[MDBF-297] Provide mirror manager service for RPM Created: 2021-11-11  Updated: 2022-04-07  Resolved: 2022-04-07

Status: Closed
Project: MariaDB Foundation Development
Component/s: None
Affects Version/s: N/A
Fix Version/s: N/A

Type: Task Priority: Major
Reporter: Daniel Black Assignee: Faustin Lammler
Resolution: Fixed Votes: 0
Labels: None
Remaining Estimate: 0d
Time Spent: 7h
Original Estimate: Not Specified

Issue Links:
Relates
relates to MDBF-8 Repository tool: include all the yum ... Closed

 Description   

https://github.com/fedora-infra/mirrormanager2 would solve:

  • temporary and permanent RPM unavailability on mirrors for all.
  • not require the user to change URLs
  • and would provide a sane point in collecting statistics on downloads.


 Comments   
Comment by Faustin Lammler [ 2021-11-11 ]

Hi Daniel!
This looks like a good idea.

Here are some comments/questions:

  • How would we integrate/sync mirrormanager2 with actual repository tool configuration (just only point to mirrormanager2 for fedora/rhel)?
  • I went through the documentation and it is very poor IMO, above all I am missing the "How to not create a SPOF documentation".

Here is what I could determine from rpmfusion:

  • they use RR DNS with one HZ and one OVH machine;
  • they seems to serve also in IPv6 (good);

And some more questions:

  • How do they sync those 2 machines?
  • Is there a mechanism if those 2 machines have downtime?
  • Do you have any pointer on how the infra would look like with say 2 mirrors (EU/US)?
  • What would be required in terms of CPU/RAM (and storage above all)?
  • What maintenance tasks are needed to update/remove/add mirrors?

My guess is that this is not a very heavy service and it should not be too complicated to setup and manage, but before jumping into an implementation, we should define better what the infra would look like IMO.

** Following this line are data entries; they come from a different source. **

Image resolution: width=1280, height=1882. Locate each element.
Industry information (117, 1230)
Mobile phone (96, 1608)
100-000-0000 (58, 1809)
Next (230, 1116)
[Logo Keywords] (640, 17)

If you have any contact at rpmfusion, I would be happy to contact their SRE to get some experience feedback.

Ping some more person to join that discussion:

I am also happy to setup a quick POC in the next days so we can understand better how this works, let me know.

Cheers!

Comment by Daniel Black [ 2021-11-12 ]

> How would we integrate/sync mirrormanager2 with actual repository tool configuration (just only point to mirrormanager2 for fedora/rhel)?

Obviously both maintain mirror lists, I don't have good answer on syncing these. Looks like it has its own crawler - utility/mm2_crawler

On enable release. mirrormanager has some APIs.

repository tool to show repo config, example fedora one below, will just need the Major version in the output.

/etc/yum.repos.d/fedora.repo

[fedora]
name=Fedora $releasever - $basearch
metalink=https://mirrors.fedoraproject.org/metalink?repo=fedora-$releasever&arch=$basearch
enabled=1
countme=1
metadata_expire=7d
repo_gpgcheck=0
type=rpm
gpgcheck=1
gpgkey=file:///etc/pki/rpm-gpg/RPM-GPG-KEY-fedora-$releasever-$basearch
skip_if_unavailable=False
 
[fedora-debuginfo]
name=Fedora $releasever - $basearch - Debug
metalink=https://mirrors.fedoraproject.org/metalink?repo=fedora-debug-$releasever&arch=$basearch
enabled=0
metadata_expire=7d
repo_gpgcheck=0
type=rpm
gpgcheck=1
gpgkey=file:///etc/pki/rpm-gpg/RPM-GPG-KEY-fedora-$releasever-$basearch
skip_if_unavailable=False
 
[fedora-source]
name=Fedora $releasever - Source
metalink=https://mirrors.fedoraproject.org/metalink?repo=fedora-source-$releasever&arch=$basearch
enabled=0
metadata_expire=7d
repo_gpgcheck=0
type=rpm
gpgcheck=1
gpgkey=file:///etc/pki/rpm-gpg/RPM-GPG-KEY-fedora-$releasever-$basearch
skip_if_unavailable=False

> I went through the documentation and it is very poor IMO, above all I am missing the "How to not create a SPOF documentation".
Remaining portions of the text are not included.